PROBLEM: Leave the pictures aside. Retype exactly the lines from the top of the data below through the one holding "Screen dimensions: 442x295".

RAW DATA:

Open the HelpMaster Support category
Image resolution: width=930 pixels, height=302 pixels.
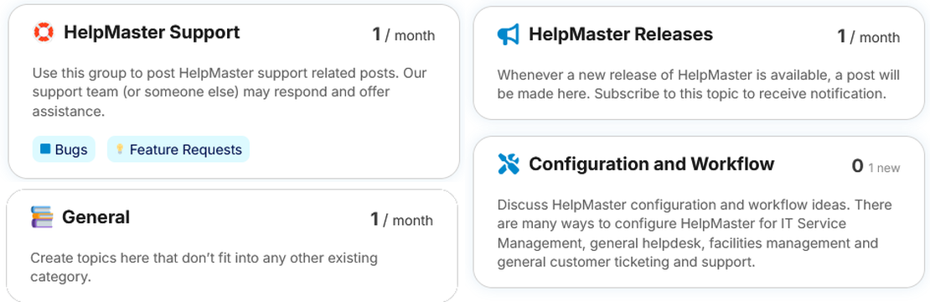coord(152,32)
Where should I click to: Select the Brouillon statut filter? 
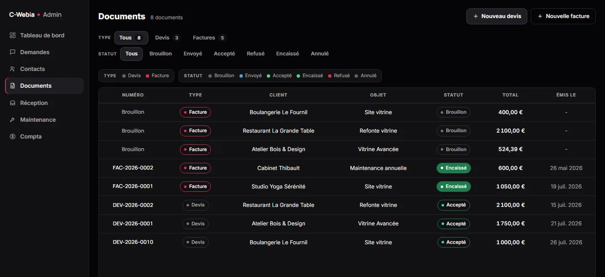160,54
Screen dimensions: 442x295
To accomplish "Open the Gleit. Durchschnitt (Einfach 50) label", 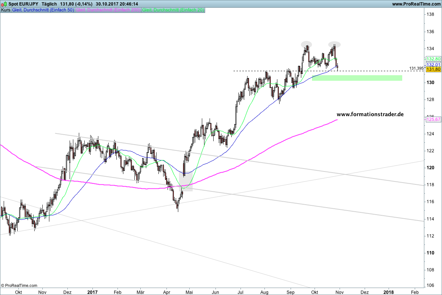I will (43, 10).
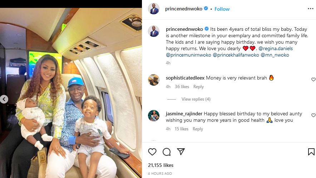
Task: Open the comment bubble icon
Action: (167, 152)
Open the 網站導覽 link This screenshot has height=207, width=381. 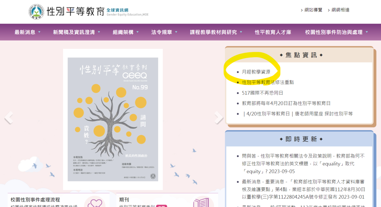(311, 10)
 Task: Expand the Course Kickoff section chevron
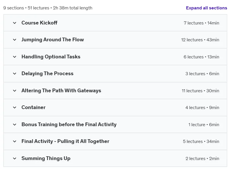(14, 23)
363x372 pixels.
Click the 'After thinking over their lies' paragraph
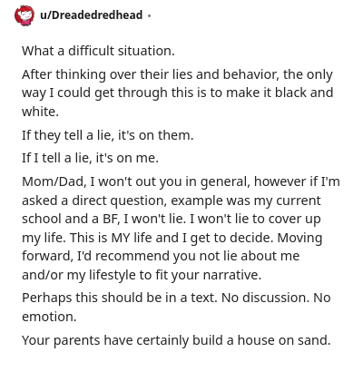[177, 93]
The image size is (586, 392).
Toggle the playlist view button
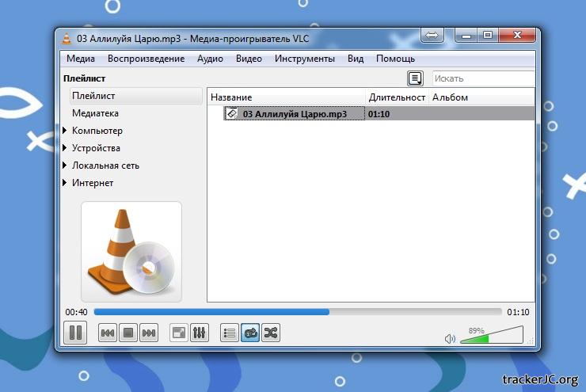point(229,333)
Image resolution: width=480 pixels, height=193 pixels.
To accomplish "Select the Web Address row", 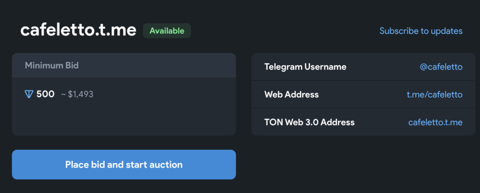I will 363,94.
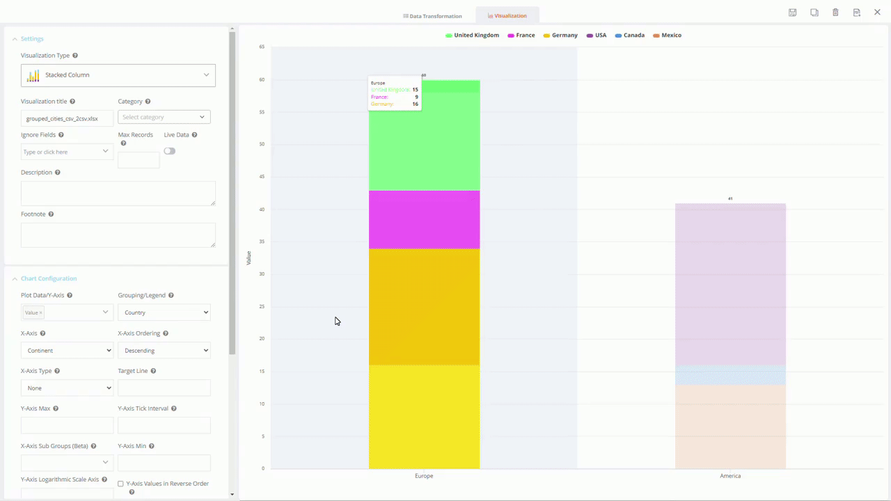Toggle United Kingdom series in legend
891x501 pixels.
pos(472,35)
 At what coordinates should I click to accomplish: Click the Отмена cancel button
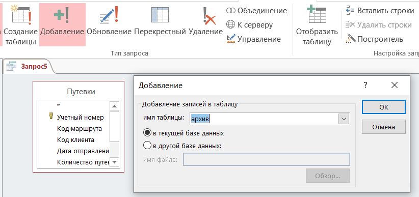pos(384,127)
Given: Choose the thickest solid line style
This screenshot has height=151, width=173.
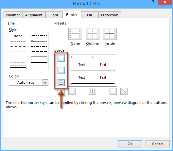Looking at the screenshot, I should (39, 62).
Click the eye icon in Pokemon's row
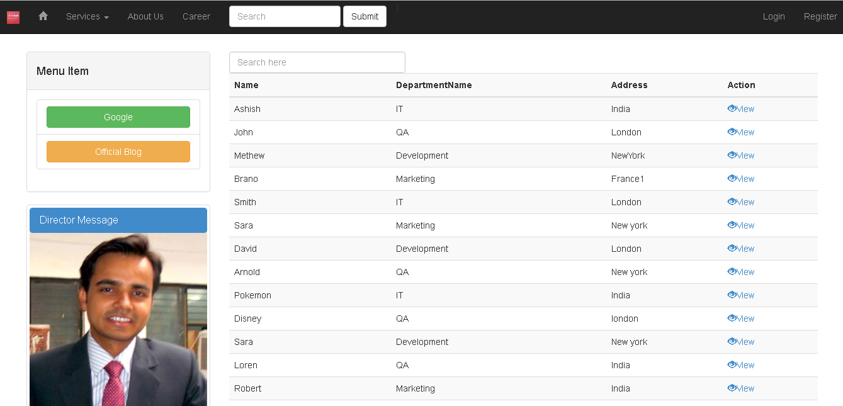 point(732,295)
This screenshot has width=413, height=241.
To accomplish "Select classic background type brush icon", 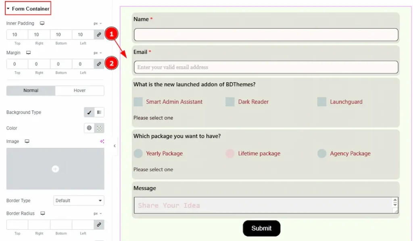I will click(89, 112).
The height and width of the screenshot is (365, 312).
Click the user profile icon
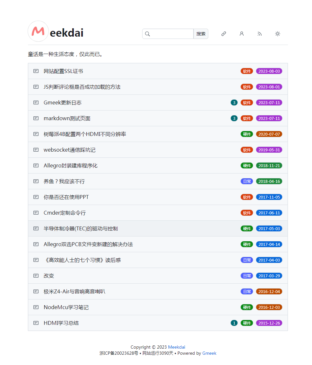[x=242, y=34]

RESPONSE:
Open the HelpMaster Support category
Image resolution: width=930 pixels, height=302 pixels.
coord(152,32)
Where should I click to: Select the Brouillon statut filter? 
160,54
Screen dimensions: 442x295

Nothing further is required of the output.